====== SUPPLIED ENTRIES ======

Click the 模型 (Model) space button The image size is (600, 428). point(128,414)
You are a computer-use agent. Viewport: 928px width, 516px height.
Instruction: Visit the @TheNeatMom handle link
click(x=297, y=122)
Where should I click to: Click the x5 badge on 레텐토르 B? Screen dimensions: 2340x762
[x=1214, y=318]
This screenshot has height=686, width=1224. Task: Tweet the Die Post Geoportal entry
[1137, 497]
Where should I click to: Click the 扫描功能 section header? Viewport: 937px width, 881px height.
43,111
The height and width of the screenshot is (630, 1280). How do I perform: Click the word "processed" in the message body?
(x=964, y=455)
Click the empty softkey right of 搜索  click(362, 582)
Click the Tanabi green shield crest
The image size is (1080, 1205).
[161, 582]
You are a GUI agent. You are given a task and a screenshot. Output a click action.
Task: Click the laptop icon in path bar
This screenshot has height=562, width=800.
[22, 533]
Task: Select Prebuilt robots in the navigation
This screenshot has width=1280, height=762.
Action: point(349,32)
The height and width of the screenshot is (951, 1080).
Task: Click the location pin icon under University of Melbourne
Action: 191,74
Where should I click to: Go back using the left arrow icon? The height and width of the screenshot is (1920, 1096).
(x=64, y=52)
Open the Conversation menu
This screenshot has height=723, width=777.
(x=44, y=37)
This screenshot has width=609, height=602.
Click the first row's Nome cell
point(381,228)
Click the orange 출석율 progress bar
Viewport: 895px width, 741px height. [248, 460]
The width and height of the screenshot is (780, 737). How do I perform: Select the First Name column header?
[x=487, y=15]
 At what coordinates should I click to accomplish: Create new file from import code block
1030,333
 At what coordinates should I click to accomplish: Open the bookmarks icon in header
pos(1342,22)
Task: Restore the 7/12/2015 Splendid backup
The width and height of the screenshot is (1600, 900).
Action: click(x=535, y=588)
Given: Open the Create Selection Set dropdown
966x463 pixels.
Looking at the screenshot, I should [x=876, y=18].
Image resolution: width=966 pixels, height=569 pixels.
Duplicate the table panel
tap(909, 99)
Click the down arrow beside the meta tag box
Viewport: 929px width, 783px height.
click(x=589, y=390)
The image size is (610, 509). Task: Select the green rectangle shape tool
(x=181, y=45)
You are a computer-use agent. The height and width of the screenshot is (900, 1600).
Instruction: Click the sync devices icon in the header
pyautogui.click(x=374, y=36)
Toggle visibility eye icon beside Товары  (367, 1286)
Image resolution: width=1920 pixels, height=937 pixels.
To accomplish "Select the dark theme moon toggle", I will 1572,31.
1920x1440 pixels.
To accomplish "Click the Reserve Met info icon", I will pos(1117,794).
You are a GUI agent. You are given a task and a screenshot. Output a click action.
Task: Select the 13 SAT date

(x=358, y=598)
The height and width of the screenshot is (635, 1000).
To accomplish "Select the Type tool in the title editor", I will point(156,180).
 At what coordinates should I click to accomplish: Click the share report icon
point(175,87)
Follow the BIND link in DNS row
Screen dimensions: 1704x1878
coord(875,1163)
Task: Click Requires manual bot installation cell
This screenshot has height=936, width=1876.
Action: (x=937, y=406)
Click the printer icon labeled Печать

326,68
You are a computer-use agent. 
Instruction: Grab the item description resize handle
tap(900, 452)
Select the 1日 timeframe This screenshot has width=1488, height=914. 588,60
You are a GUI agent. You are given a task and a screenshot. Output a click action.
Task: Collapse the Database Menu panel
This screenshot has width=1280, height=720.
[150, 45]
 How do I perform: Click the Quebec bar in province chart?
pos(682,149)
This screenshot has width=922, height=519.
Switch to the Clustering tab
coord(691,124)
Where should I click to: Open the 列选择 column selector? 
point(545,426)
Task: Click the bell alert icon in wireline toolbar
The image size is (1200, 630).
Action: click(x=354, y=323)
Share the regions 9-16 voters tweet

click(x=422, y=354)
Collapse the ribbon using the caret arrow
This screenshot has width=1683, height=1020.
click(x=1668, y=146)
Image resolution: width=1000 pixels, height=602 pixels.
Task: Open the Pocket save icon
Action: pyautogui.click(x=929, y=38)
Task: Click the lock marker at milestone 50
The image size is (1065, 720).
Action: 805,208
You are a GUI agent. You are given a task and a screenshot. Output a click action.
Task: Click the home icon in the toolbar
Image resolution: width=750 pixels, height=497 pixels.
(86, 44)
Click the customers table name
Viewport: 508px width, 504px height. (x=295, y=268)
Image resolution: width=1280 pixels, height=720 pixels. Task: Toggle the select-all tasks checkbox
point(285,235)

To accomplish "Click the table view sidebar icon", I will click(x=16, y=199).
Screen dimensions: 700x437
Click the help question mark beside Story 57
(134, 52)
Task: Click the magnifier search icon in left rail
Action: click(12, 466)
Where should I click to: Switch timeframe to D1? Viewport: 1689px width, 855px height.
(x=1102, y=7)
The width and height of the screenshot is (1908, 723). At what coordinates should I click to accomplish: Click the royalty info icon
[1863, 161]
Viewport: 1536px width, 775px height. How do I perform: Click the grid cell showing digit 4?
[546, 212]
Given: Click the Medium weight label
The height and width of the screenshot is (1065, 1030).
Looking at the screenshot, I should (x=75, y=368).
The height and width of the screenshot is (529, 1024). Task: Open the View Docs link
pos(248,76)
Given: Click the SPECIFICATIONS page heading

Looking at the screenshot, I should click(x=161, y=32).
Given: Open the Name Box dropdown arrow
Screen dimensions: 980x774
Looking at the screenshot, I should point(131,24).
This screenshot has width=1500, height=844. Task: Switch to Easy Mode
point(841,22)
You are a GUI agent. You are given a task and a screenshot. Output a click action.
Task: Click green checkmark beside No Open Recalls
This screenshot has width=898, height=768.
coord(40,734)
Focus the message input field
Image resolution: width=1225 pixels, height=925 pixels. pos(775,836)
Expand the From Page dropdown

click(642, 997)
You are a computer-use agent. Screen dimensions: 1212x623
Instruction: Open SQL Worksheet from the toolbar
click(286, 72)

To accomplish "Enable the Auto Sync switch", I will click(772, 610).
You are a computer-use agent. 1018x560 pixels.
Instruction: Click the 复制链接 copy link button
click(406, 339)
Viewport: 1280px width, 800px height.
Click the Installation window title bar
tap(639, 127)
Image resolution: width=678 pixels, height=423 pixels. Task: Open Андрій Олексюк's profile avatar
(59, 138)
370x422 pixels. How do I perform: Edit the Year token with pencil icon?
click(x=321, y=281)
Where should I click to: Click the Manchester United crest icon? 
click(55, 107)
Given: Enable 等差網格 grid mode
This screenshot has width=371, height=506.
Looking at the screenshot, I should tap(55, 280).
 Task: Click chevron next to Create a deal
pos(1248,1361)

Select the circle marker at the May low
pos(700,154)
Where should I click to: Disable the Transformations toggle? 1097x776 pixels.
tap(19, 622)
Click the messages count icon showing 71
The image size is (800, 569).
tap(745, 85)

======

Would you reproduce all of the data exactly, without a single alteration?

**EXERCISE ANSWER:**
Click the 模型 (Model) space button The image size is (600, 428). point(128,414)
You are a computer-use agent. Viewport: 928px width, 516px height.
Instruction: Visit the @TheNeatMom handle link
click(x=297, y=122)
Where should I click to: Click the x5 badge on 레텐토르 B? Screen dimensions: 2340x762
[x=1214, y=318]
This screenshot has height=686, width=1224. Task: Tweet the Die Post Geoportal entry
[1137, 497]
Where should I click to: Click the 扫描功能 section header? Viewport: 937px width, 881px height.
43,111
The height and width of the screenshot is (630, 1280). How do I perform: Click the word "processed" in the message body?
(x=964, y=455)
Click the empty softkey right of 搜索  click(362, 582)
Click the Tanabi green shield crest
The image size is (1080, 1205).
[161, 582]
You are a GUI agent. You are given a task and a screenshot. Output a click action.
Task: Click the laptop icon in path bar
This screenshot has height=562, width=800.
[22, 533]
Task: Select Prebuilt robots in the navigation
This screenshot has width=1280, height=762.
Action: point(349,32)
The height and width of the screenshot is (951, 1080).
Task: Click the location pin icon under University of Melbourne
Action: 191,74
Where should I click to: Go back using the left arrow icon? The height and width of the screenshot is (1920, 1096).
(x=64, y=52)
Open the Conversation menu
This screenshot has height=723, width=777.
(x=44, y=37)
This screenshot has width=609, height=602.
Click the first row's Nome cell
point(381,228)
Click the orange 출석율 progress bar
Viewport: 895px width, 741px height. [248, 460]
The width and height of the screenshot is (780, 737). How do I perform: Select the First Name column header?
[x=487, y=15]
 At what coordinates should I click to accomplish: Create new file from import code block
1030,333
 At what coordinates should I click to accomplish: Open the bookmarks icon in header
pos(1342,22)
Task: Restore the 7/12/2015 Splendid backup
The width and height of the screenshot is (1600, 900).
Action: click(x=535, y=588)
Given: Open the Create Selection Set dropdown
966x463 pixels.
Looking at the screenshot, I should [x=876, y=18].
Image resolution: width=966 pixels, height=569 pixels.
Duplicate the table panel
tap(909, 99)
Click the down arrow beside the meta tag box
Viewport: 929px width, 783px height.
click(x=589, y=390)
The image size is (610, 509). Task: Select the green rectangle shape tool
(x=181, y=45)
You are a computer-use agent. The height and width of the screenshot is (900, 1600).
Instruction: Click the sync devices icon in the header
pyautogui.click(x=374, y=36)
Toggle visibility eye icon beside Товары  (367, 1286)
Image resolution: width=1920 pixels, height=937 pixels.
To accomplish "Select the dark theme moon toggle", I will 1572,31.
1920x1440 pixels.
To accomplish "Click the Reserve Met info icon", I will pos(1117,794).
You are a GUI agent. You are given a task and a screenshot. Output a click action.
Task: Select the 13 SAT date

(x=358, y=598)
The height and width of the screenshot is (635, 1000).
To accomplish "Select the Type tool in the title editor", I will point(156,180).
 At what coordinates should I click to accomplish: Click the share report icon
point(175,87)
Follow the BIND link in DNS row
Screen dimensions: 1704x1878
coord(875,1163)
Task: Click Requires manual bot installation cell
This screenshot has height=936, width=1876.
Action: (x=937, y=406)
Click the printer icon labeled Печать

326,68
You are a computer-use agent. 
Instruction: Grab the item description resize handle
tap(900, 452)
Select the 1日 timeframe This screenshot has width=1488, height=914. 588,60
You are a GUI agent. You are given a task and a screenshot. Output a click action.
Task: Collapse the Database Menu panel
This screenshot has width=1280, height=720.
[150, 45]
 How do I perform: Click the Quebec bar in province chart?
pos(682,149)
This screenshot has width=922, height=519.
Switch to the Clustering tab
coord(691,124)
Where should I click to: Open the 列选择 column selector? 
point(545,426)
Task: Click the bell alert icon in wireline toolbar
The image size is (1200, 630).
Action: click(x=354, y=323)
Share the regions 9-16 voters tweet

click(x=422, y=354)
Collapse the ribbon using the caret arrow
This screenshot has width=1683, height=1020.
click(x=1668, y=146)
Image resolution: width=1000 pixels, height=602 pixels.
Task: Open the Pocket save icon
Action: pyautogui.click(x=929, y=38)
Task: Click the lock marker at milestone 50
The image size is (1065, 720).
Action: 805,208
You are a GUI agent. You are given a task and a screenshot. Output a click action.
Task: Click the home icon in the toolbar
Image resolution: width=750 pixels, height=497 pixels.
(86, 44)
Click the customers table name
Viewport: 508px width, 504px height. (x=295, y=268)
Image resolution: width=1280 pixels, height=720 pixels. Task: Toggle the select-all tasks checkbox
point(285,235)

To accomplish "Click the table view sidebar icon", I will click(x=16, y=199).
Screen dimensions: 700x437
Click the help question mark beside Story 57
(134, 52)
Task: Click the magnifier search icon in left rail
Action: click(12, 466)
Where should I click to: Switch timeframe to D1? Viewport: 1689px width, 855px height.
(x=1102, y=7)
The width and height of the screenshot is (1908, 723). At what coordinates should I click to accomplish: Click the royalty info icon
[1863, 161]
Viewport: 1536px width, 775px height. How do I perform: Click the grid cell showing digit 4?
[546, 212]
Given: Click the Medium weight label
The height and width of the screenshot is (1065, 1030).
Looking at the screenshot, I should (x=75, y=368).
The height and width of the screenshot is (529, 1024). Task: Open the View Docs link
pos(248,76)
Given: Click the SPECIFICATIONS page heading

Looking at the screenshot, I should click(x=161, y=32).
Given: Open the Name Box dropdown arrow
Screen dimensions: 980x774
Looking at the screenshot, I should point(131,24).
This screenshot has width=1500, height=844. Task: Switch to Easy Mode
point(841,22)
You are a GUI agent. You are given a task and a screenshot. Output a click action.
Task: Click green checkmark beside No Open Recalls
This screenshot has width=898, height=768.
coord(40,734)
Focus the message input field
Image resolution: width=1225 pixels, height=925 pixels. pos(775,836)
Expand the From Page dropdown

click(642, 997)
You are a computer-use agent. Screen dimensions: 1212x623
Instruction: Open SQL Worksheet from the toolbar
click(286, 72)

To accomplish "Enable the Auto Sync switch", I will click(772, 610).
You are a computer-use agent. 1018x560 pixels.
Instruction: Click the 复制链接 copy link button
click(406, 339)
Viewport: 1280px width, 800px height.
Click the Installation window title bar
tap(639, 127)
Image resolution: width=678 pixels, height=423 pixels. Task: Open Андрій Олексюк's profile avatar
(59, 138)
370x422 pixels. How do I perform: Edit the Year token with pencil icon?
click(x=321, y=281)
Where should I click to: Click the Manchester United crest icon? 
click(55, 107)
Given: Enable 等差網格 grid mode
This screenshot has width=371, height=506.
Looking at the screenshot, I should tap(55, 280).
 Task: Click chevron next to Create a deal
pos(1248,1361)

Select the circle marker at the May low
pos(700,154)
Where should I click to: Disable the Transformations toggle? 1097x776 pixels.
tap(19, 622)
Click the messages count icon showing 71
The image size is (800, 569).
tap(745, 85)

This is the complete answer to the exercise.